- **Stored records**
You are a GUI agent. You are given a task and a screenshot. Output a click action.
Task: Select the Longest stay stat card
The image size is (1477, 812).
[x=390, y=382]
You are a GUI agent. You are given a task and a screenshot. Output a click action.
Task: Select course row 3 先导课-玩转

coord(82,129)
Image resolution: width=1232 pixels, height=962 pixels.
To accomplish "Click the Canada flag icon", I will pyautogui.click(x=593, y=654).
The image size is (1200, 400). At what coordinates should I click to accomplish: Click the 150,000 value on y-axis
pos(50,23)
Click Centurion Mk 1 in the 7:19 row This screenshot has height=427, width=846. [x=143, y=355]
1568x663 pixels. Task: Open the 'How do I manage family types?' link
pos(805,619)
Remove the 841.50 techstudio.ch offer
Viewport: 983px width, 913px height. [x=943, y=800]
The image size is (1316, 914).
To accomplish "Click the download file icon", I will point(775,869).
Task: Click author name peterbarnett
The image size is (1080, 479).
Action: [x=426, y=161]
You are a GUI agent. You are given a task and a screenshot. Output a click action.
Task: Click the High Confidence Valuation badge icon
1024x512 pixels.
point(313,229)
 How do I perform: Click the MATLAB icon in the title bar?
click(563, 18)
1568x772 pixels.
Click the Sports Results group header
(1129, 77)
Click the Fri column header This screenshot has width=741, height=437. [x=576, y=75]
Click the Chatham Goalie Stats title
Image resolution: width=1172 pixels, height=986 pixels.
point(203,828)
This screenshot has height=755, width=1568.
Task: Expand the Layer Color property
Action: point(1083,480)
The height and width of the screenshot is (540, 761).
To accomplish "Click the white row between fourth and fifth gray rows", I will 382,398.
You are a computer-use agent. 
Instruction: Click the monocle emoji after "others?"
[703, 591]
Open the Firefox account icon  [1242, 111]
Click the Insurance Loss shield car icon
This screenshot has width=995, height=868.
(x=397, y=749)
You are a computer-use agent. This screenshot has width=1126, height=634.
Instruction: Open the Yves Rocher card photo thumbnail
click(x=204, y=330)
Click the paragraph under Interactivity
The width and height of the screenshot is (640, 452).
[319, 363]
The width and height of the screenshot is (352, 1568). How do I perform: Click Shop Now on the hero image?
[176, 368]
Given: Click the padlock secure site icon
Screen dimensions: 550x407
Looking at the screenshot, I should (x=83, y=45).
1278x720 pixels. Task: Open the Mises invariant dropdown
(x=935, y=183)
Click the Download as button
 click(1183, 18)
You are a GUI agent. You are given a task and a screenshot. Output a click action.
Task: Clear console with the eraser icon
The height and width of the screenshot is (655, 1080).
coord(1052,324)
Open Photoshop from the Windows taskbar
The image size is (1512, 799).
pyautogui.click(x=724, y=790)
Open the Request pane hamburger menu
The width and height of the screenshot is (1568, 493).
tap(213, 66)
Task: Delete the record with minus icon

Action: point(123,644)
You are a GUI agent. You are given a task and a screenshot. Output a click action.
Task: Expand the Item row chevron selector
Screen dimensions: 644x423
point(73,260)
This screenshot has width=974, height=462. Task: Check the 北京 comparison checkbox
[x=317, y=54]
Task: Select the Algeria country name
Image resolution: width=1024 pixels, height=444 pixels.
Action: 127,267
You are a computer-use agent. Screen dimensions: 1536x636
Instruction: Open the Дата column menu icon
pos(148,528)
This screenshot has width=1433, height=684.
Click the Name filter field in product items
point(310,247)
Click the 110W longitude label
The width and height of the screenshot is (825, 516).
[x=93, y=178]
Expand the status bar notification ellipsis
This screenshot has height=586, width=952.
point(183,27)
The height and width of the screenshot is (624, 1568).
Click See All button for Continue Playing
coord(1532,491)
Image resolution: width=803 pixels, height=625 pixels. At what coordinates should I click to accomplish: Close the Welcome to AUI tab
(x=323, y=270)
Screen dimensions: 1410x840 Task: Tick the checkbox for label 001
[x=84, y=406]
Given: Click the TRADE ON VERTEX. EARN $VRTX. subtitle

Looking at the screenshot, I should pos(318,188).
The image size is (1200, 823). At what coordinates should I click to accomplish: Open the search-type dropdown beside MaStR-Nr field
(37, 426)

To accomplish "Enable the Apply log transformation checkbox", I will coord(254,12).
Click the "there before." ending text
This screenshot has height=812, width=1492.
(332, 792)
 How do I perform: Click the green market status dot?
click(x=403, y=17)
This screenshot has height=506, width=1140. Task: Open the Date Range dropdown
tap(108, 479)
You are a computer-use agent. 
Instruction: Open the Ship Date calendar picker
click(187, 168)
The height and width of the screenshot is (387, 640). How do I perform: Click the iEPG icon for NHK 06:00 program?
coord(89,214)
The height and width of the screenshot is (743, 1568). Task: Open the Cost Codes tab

- **What is expected**
Working from the entries above, return all lines that contain "will".

- **Expected answer**
To accomplish "Click the Canada flag icon", I will pyautogui.click(x=593, y=654).
To accomplish "Click the download file icon", I will point(775,869).
To accomplish "Click the white row between fourth and fifth gray rows", I will 382,398.
To accomplish "Enable the Apply log transformation checkbox", I will coord(254,12).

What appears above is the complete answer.